An ongoing Federal Trade Commission study finds pharmacy benefit managers may have inflated drug costs while squeezing independent pharmacies, enriching some of the largest companies in the country at the expense of patients.
The interim FTC report released Tuesday details the market influence of companies known as PBMs, which are hired and, in many cases, owned by health insurers to manage drug benefits within heath plans. Their roles include negotiating prices, setting co-pays for medications and creating pharmacy networks where patients can fill prescriptions.
Eagan-based Prime Therapeutics and OptumRx, a division of Minnetonka-based UnitedHealth Group, were two of six PBMs singled out in the report.

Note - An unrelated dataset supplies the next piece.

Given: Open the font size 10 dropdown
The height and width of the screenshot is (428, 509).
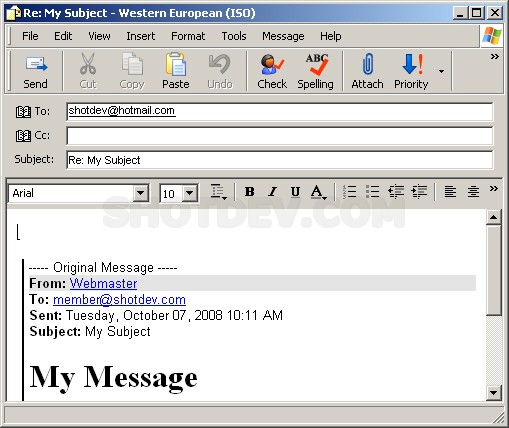Looking at the screenshot, I should coord(190,193).
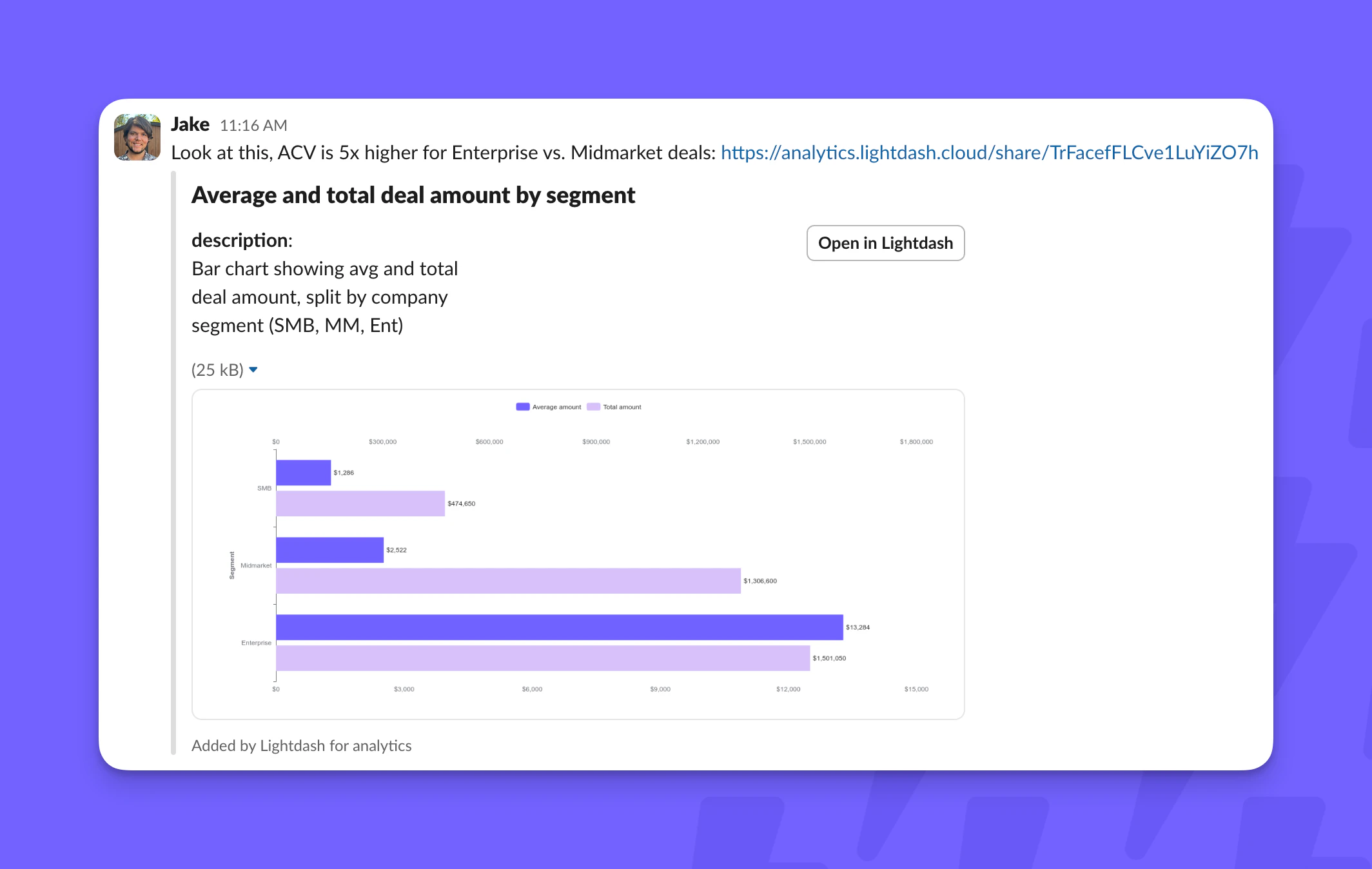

“The FTC’s interim report lays out how dominant pharmacy benefit managers can hike the cost of drugs — including overcharging patients for cancer drugs,” FTC Chair Lina Khan said in a statement. “The report also details how PBMs can squeeze independent pharmacies that many Americans — especially those in rural communities — depend on for essential care.”
The trade group for PBMs decried the report, saying it “falls far short of being a definitive, fact-based assessment” and didn’t live up to FTC’s history of objectivity.
The Pharmaceutical Care Management Association noted in a statement that one member of the five-person commission disagreed with the decision to release the report. It was based on anecdotes, anonymous comments and “cherry-picked case studies,” according to the trade group.
“Throughout this process, FTC leadership has shown that they have predetermined conclusions that they want to advance irrespective of the facts or the data, and this report demonstrates an intention to follow through on their agenda regardless of the evidence,” the association said in a statement. “Nothing can change the fact that PBMs are operating in an extremely competitive market and have a proven track record of reducing prescription drug costs.”
Interim studies are unusual and do not represent a final report from the FTC, Commissioner Andrew Ferguson wrote Tuesday in a statement. The final version, Ferguson said, should include more definitive evidence of pharmacy-reimbursement practices and incentives, but he concluded: “It is important for the commission to share what staff has learned to date, such as it is.”